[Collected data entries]
Segment Open

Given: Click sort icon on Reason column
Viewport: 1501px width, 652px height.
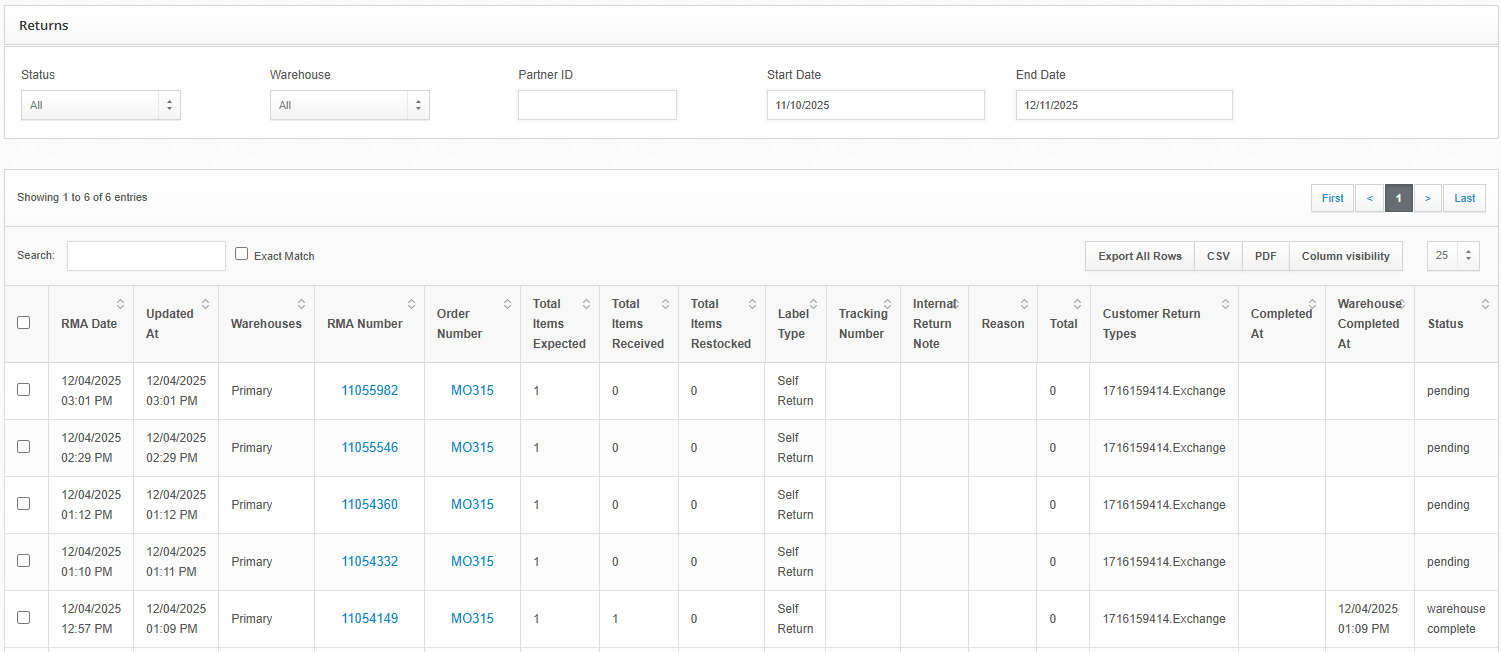Looking at the screenshot, I should (1024, 304).
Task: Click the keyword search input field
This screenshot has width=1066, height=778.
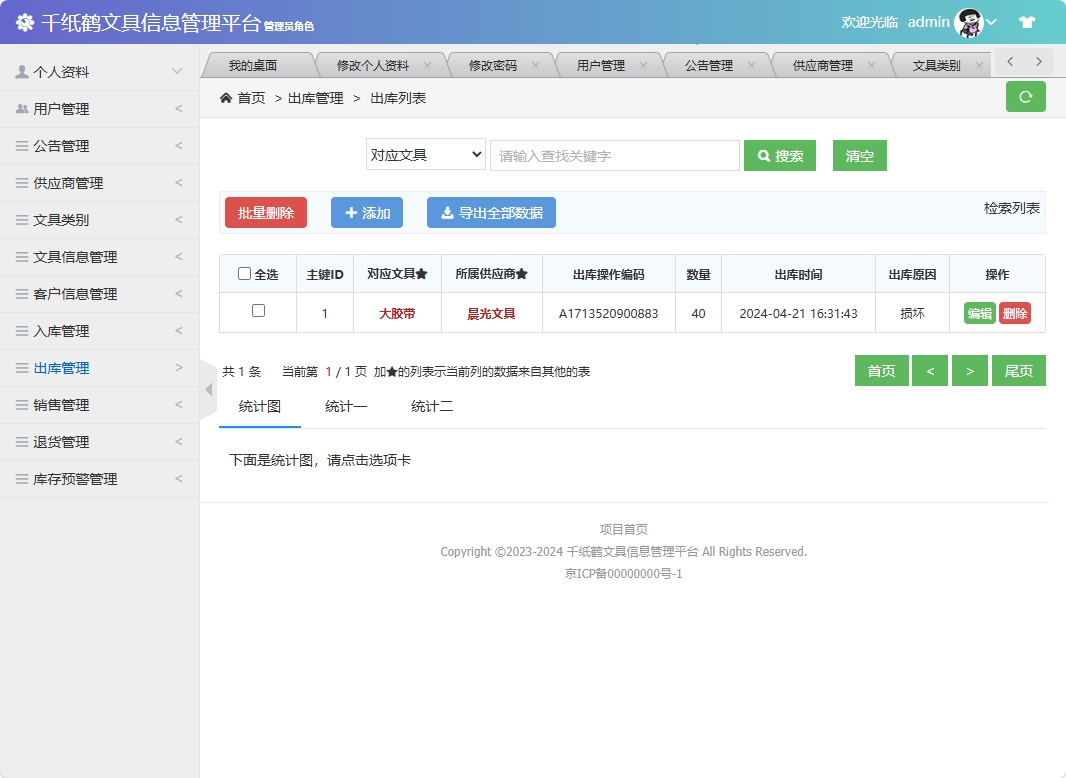Action: click(614, 155)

Segment Closed

* _What is needed_
Return all the lines above exactly; none of the pictures should appear.

* _Output below_
Given: Click sort icon on Reason column
Viewport: 1501px width, 652px height.
Looking at the screenshot, I should (1024, 304).
Task: Click the keyword search input field
This screenshot has width=1066, height=778.
Action: click(614, 155)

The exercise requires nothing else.